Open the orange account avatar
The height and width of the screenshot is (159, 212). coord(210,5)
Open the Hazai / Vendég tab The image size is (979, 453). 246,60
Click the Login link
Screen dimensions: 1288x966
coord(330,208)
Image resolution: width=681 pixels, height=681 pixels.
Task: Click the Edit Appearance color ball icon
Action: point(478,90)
----
# What you will do:
Turn the rows above into a Markdown table with the columns Number and Content. Put each line's number under Number and the line under Content, and leave out any blank lines.

# Task answer:
| Number | Content |
|---|---|
| 1 | Open the orange account avatar |
| 2 | The height and width of the screenshot is (159, 212). coord(210,5) |
| 3 | Open the Hazai / Vendég tab The image size is (979, 453). 246,60 |
| 4 | Click the Login link |
| 5 | Screen dimensions: 1288x966 |
| 6 | coord(330,208) |
| 7 | Image resolution: width=681 pixels, height=681 pixels. |
| 8 | Task: Click the Edit Appearance color ball icon |
| 9 | Action: point(478,90) |